#### [What to work on]
Find the word "section" in the data, then copy each line where it is found.

** Dataset entries follows **

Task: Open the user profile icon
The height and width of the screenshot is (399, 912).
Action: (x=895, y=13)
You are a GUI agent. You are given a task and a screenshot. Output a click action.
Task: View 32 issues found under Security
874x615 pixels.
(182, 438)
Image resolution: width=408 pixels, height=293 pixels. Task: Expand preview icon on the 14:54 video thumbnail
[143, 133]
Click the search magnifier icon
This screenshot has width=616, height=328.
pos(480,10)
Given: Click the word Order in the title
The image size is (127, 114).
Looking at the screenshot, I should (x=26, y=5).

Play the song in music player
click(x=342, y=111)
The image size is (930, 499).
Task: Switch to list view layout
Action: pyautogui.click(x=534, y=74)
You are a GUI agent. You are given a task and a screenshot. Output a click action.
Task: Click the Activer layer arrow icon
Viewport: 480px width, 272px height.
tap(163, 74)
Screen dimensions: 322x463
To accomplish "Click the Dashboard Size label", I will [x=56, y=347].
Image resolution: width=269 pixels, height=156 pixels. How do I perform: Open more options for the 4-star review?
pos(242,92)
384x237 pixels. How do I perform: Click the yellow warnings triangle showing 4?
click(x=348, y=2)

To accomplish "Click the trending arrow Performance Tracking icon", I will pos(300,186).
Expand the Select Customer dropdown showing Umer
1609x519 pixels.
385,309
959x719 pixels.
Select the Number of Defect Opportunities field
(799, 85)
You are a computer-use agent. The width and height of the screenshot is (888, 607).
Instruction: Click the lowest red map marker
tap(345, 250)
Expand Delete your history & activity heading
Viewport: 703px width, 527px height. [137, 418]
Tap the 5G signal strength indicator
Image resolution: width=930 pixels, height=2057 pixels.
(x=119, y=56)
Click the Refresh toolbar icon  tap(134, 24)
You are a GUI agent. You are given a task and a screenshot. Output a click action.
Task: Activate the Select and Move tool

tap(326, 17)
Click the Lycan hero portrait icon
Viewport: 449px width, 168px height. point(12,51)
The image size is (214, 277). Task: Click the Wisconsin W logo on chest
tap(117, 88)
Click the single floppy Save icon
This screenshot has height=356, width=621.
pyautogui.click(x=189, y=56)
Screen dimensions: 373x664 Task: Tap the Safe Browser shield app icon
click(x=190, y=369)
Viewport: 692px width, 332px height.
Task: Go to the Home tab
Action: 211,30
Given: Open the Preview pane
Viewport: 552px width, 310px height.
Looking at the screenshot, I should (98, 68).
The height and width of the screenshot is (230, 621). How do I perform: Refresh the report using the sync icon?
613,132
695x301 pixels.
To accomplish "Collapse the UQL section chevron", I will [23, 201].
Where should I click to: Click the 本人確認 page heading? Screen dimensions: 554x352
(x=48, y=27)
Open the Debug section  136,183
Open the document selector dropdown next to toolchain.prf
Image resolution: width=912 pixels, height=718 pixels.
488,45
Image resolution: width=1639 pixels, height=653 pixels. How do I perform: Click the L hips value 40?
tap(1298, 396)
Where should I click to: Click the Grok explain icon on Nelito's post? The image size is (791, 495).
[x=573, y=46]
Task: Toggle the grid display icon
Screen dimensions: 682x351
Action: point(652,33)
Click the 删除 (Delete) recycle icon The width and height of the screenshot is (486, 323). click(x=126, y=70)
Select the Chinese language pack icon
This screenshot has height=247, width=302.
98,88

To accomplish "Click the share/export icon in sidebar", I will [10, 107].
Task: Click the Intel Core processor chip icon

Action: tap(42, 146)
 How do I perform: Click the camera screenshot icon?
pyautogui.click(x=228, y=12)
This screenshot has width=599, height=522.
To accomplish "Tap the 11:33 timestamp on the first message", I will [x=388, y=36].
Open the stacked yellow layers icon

** End of Dataset entries **

#### [Expected answer]
To accomplish "Collapse the UQL section chevron", I will [23, 201].
Open the Debug section  136,183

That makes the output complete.